Is Airbnb Making Los Angeles’s Affordable Housing Crisis Worse?
Los Angeles is among the least affordable rental housing markets in the United States. In 2014, rents rose 7.3 percent and the average renting household spent 47 percent of its income on housing. Research points to declining real wages, population growth, and zoning policies that benefit luxury and single-family housing as reasons for the city’s housing crisis. Dayne Lee’s recent analysis suggests that the rise of Airbnb also may be another significant reason affecting affordability. Critics of Airbnb say that the company hurts neighborhoods, distorts the housing market, and exacerbates Los Angeles’s housing crisis. Lee explains that Airbnb is not the couch-surfing, home-sharing image it portrays itself to be—in fact, 64 percent of its listings in Los Angeles are for short-term rental units (STRs) that are never occupied by owners and operate as unlicensed hotel rooms. Lee delves into the specifics of Airbnb operations in Los Angeles, explains the housing problems it intensifies, and offers policy suggestions that could alleviate the issues.

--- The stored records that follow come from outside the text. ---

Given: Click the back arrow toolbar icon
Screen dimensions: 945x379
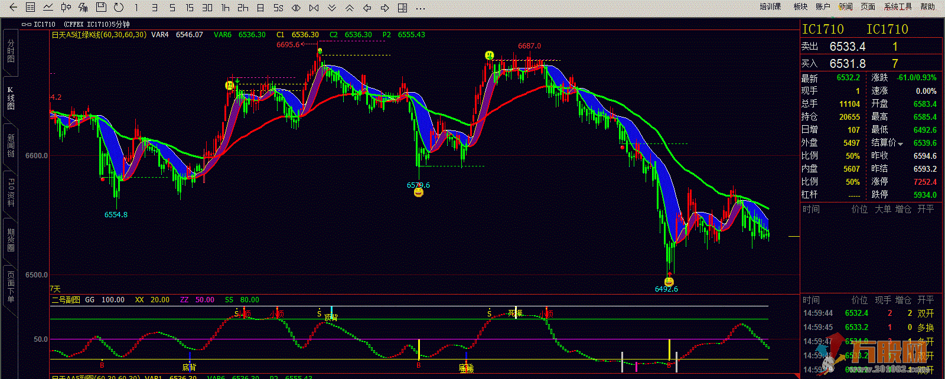Looking at the screenshot, I should pyautogui.click(x=13, y=8).
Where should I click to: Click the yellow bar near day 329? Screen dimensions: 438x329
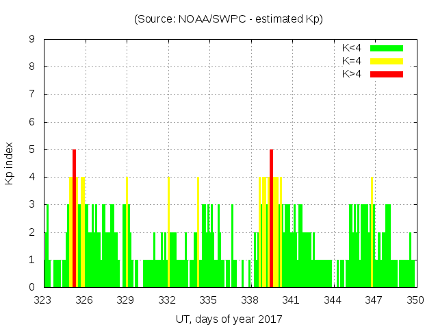(x=127, y=232)
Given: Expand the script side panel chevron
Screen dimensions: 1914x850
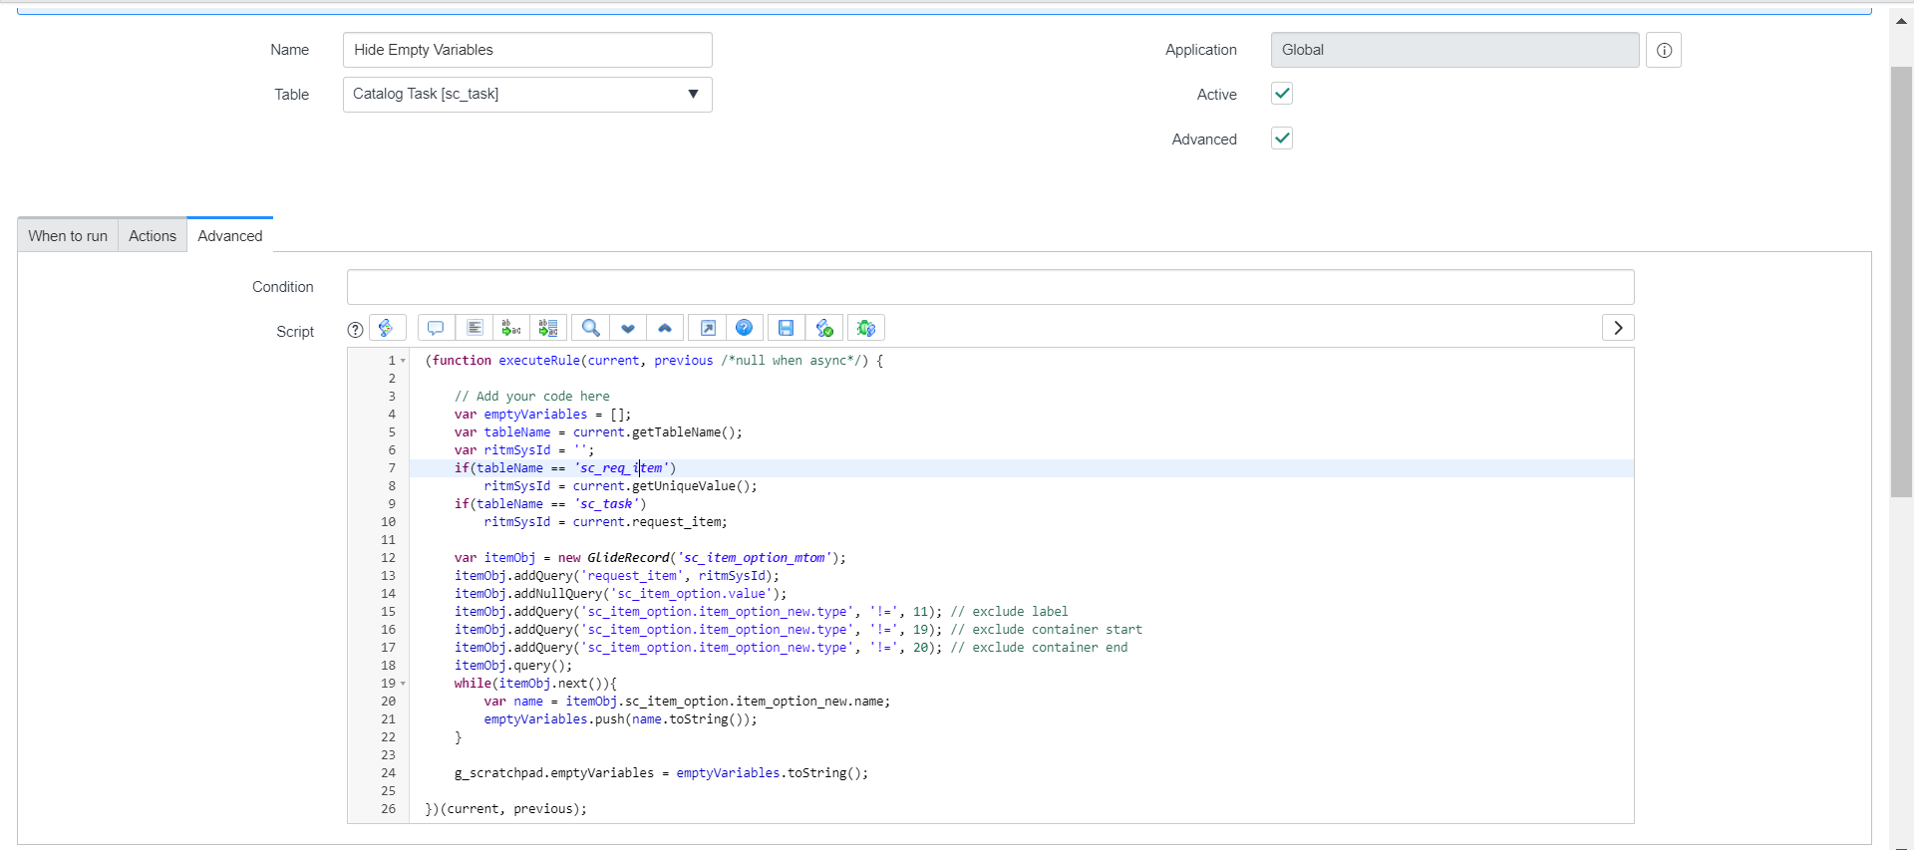Looking at the screenshot, I should 1617,328.
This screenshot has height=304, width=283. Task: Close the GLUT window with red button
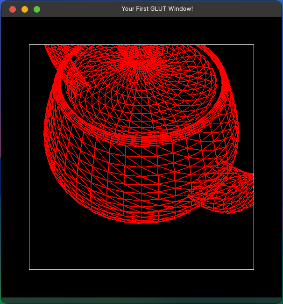point(13,9)
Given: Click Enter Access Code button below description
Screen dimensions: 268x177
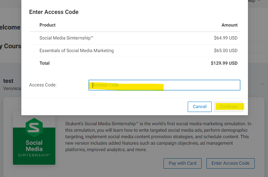Looking at the screenshot, I should pos(230,163).
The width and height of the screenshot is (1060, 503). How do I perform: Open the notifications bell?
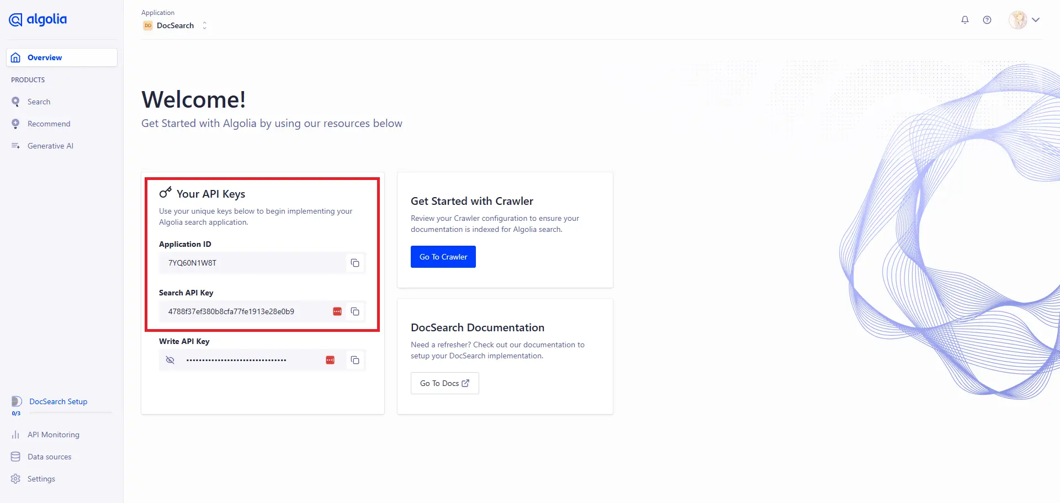tap(964, 19)
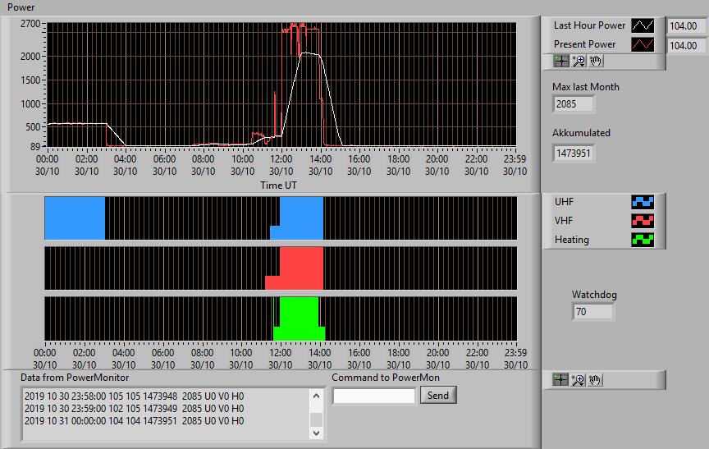The width and height of the screenshot is (709, 449).
Task: Focus the Command to PowerMon input field
Action: point(374,396)
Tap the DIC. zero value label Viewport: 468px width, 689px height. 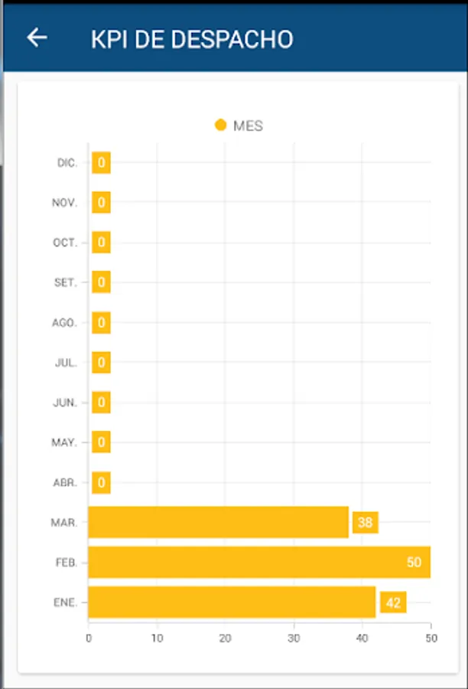click(x=101, y=162)
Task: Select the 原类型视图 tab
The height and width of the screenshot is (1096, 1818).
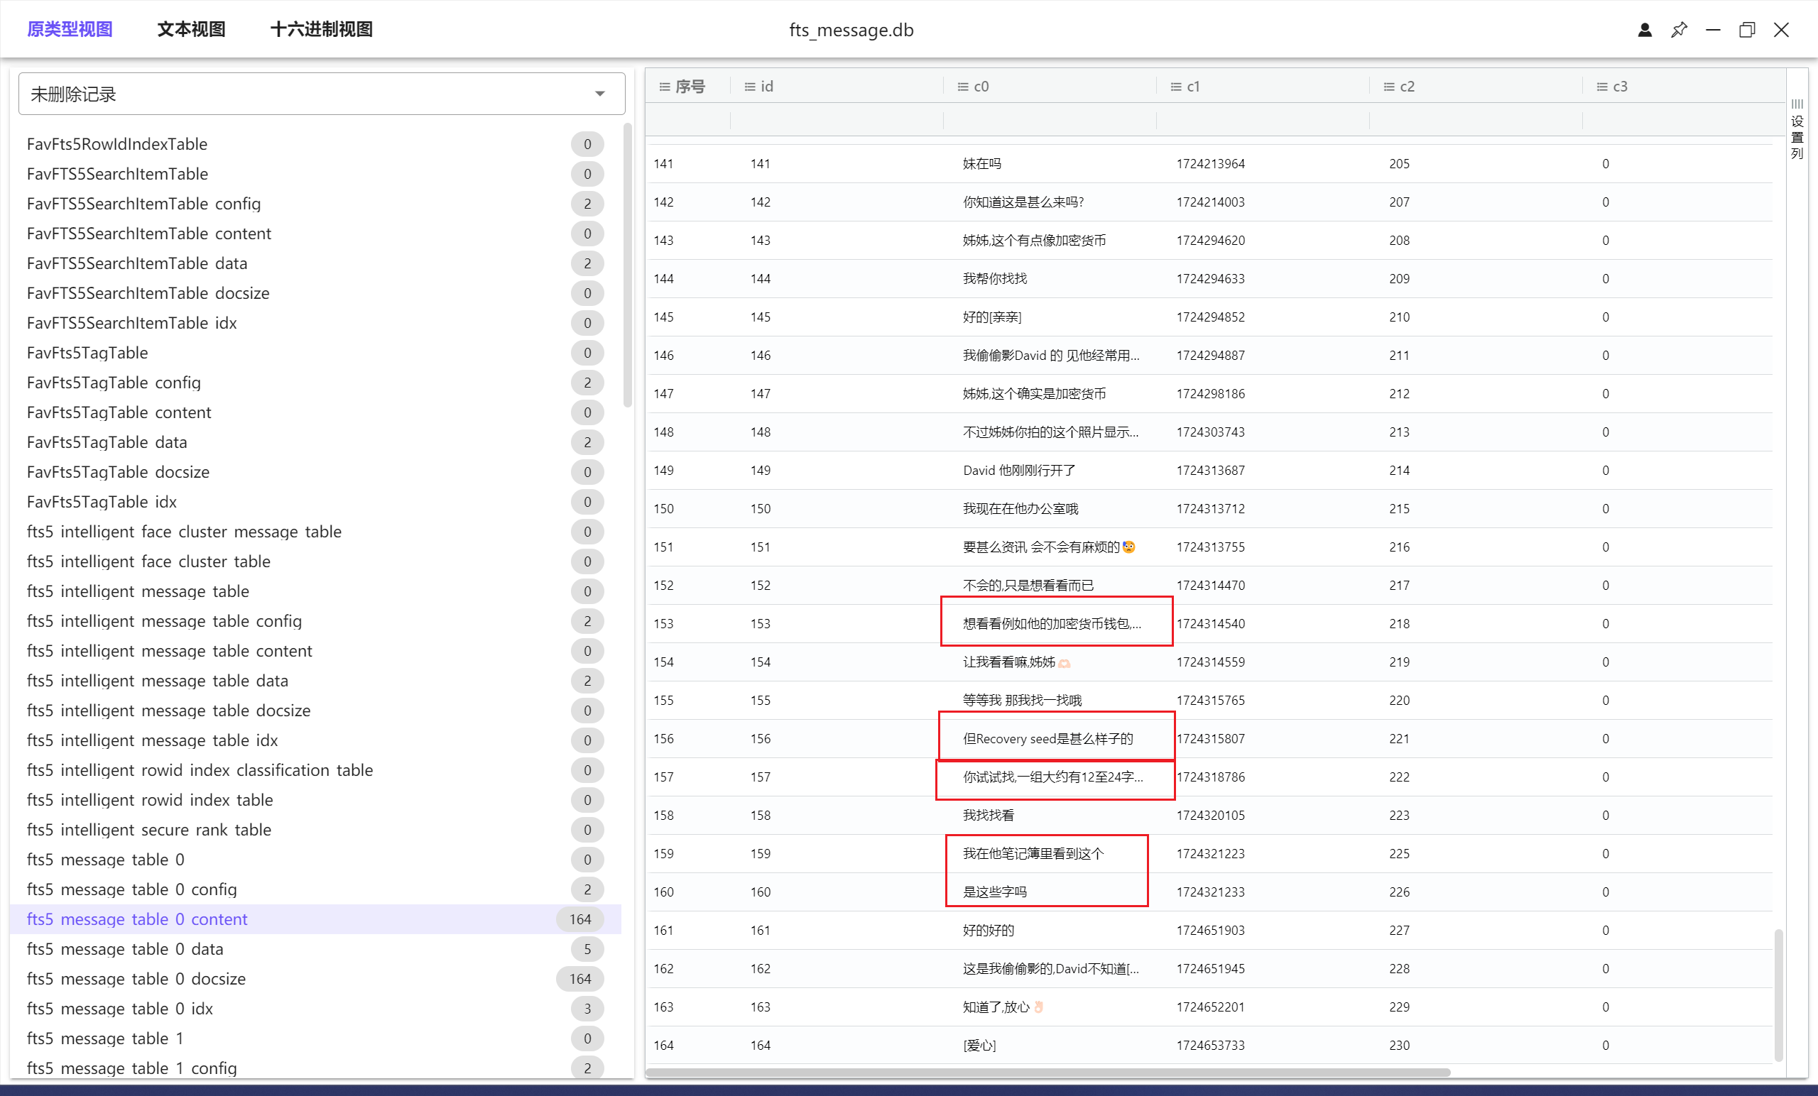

- Airbnb distorts the housing market by increasing rents in neighborhoods with a high density of listings. In 2014, rents in these neighborhoods were 20 percent higher and increased 33 percent faster than rents citywide.
- Airbnb reduces supply by encouraging hotelization. Property owners are motivated to rent units on Airbnb because they can make more money with STRs than with long-term tenants, thereby reducing rental supply for Los Angeles residents. This puts tourists in direct competition with renters, further disrupting the housing market.
- Airbnb rentals are correlated with gentrification. When middle-income renters are displaced from neighborhoods that have a high density of Airbnb properties, they are pushed into cheaper neighborhoods nearby, which then begin to gentrify.
- Lee proposes limiting the number of days per year a host can list a unit without having to go through the hotel permitting process, assigning STR permits and restricting the number per neighborhood, or banning STRs altogether.